9. Process for producing an amorphous solid dispersion of at least one active pharmaceutical ingredient in a polyvinyl alcohol matrix by three-fluid nozzle spray-drying, comprising the steps of a) preparing a first feed solution comprising the at least one active pharmaceutical ingredient, b) preparing a second feed solution comprising a polyvinyl alcohol having a hydrolysis degree of 90% or lower, c) spray-drying the first and second feed solution with a three-fluid nozzle.

10. Process according to Claim 8 or 9, wherein the polyvinyl alcohol has a hydrolysis degree of between 74% to 88% and a viscosity of a 4 % solution at 20° C of between 2 to 5 mPas.

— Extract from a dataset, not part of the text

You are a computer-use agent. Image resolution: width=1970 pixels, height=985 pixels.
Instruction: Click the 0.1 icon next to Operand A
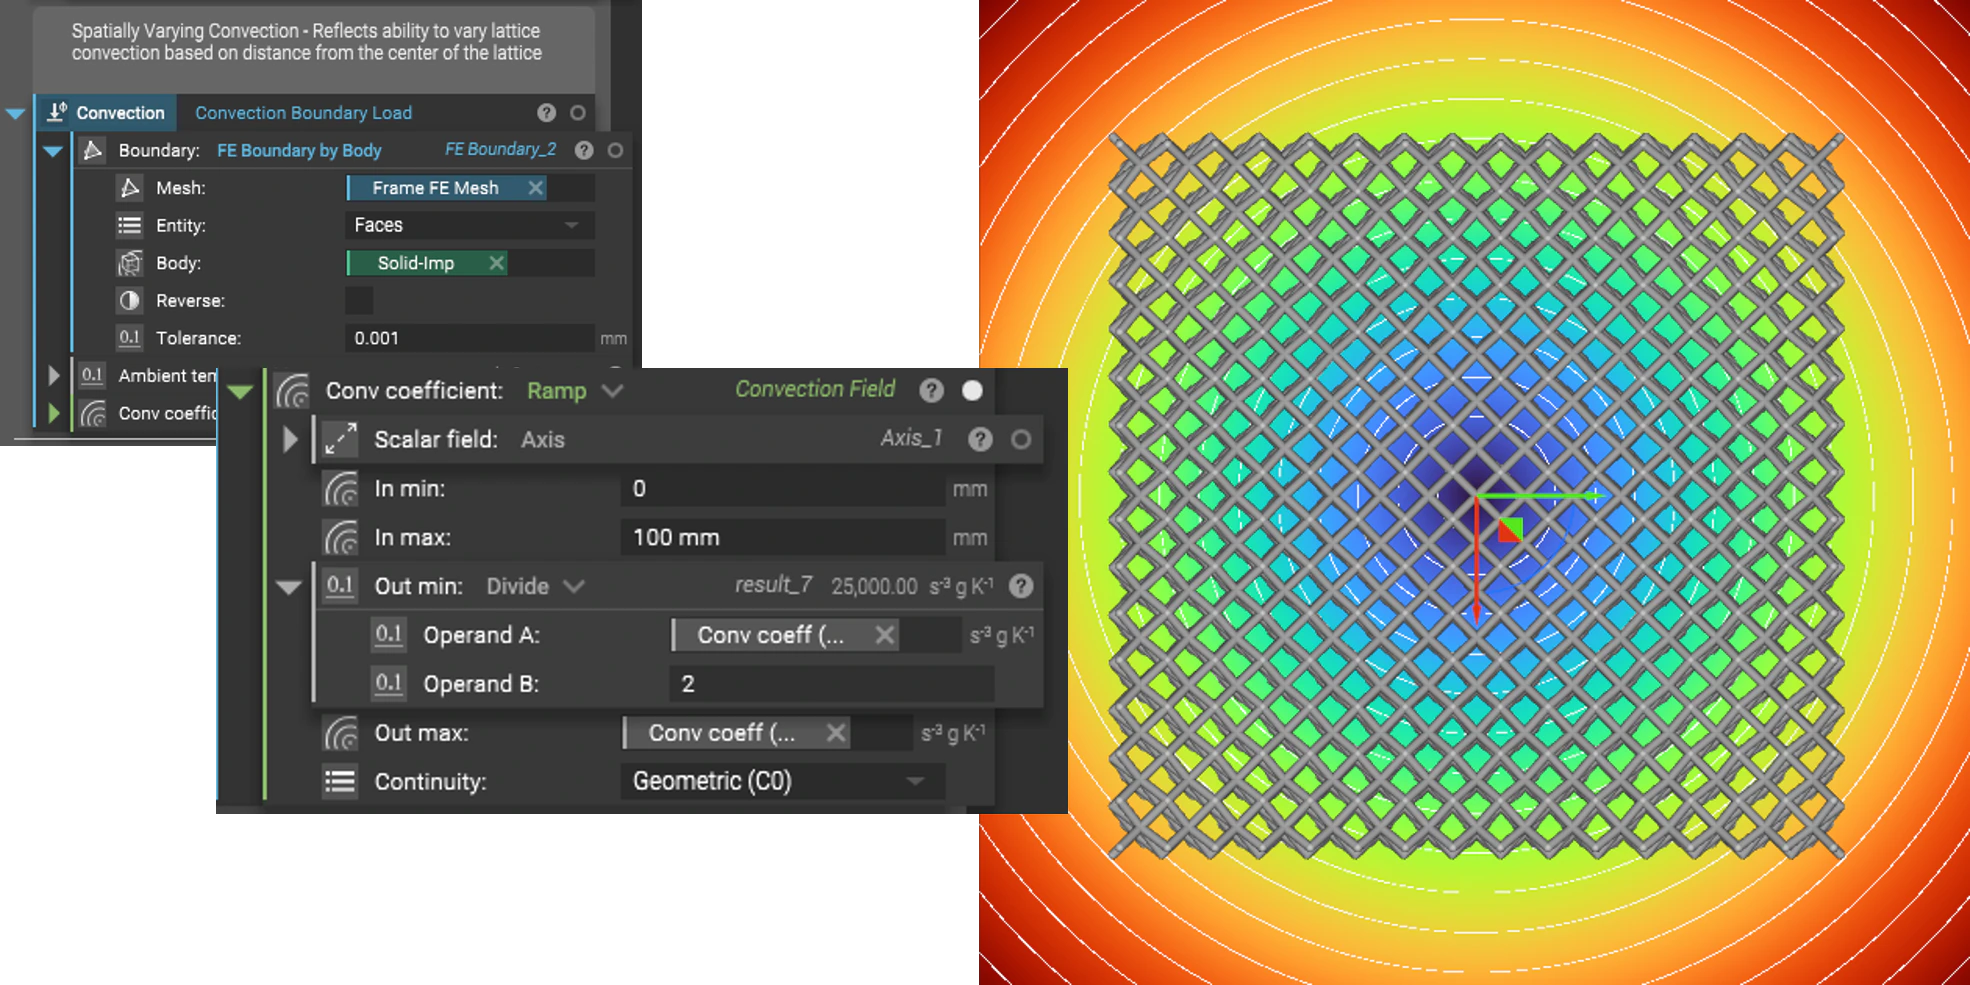[x=389, y=634]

11. Process according to any of Claims 8 to 10, wherein the polyvinyl alcohol is PVA 3-82, 4-88 or 5-74.

12. Process according to any of Claims 8 to 11, wherein the polyvinyl alcohol is PVA 3-82.

13. Process according to any of Claims 8 to 12, wherein the active pharmaceutical ingredient is a PROTAC.

14. Amorphous solid dispersion of at least one active pharmaceutical ingredient in a polyvinyl alcohol matrix obtainable by a process according to any of Claims 8 to 13.

15. Amorphous solid dispersion according to claim 14, wherein the active pharmaceutical ingredient is a PROTAC.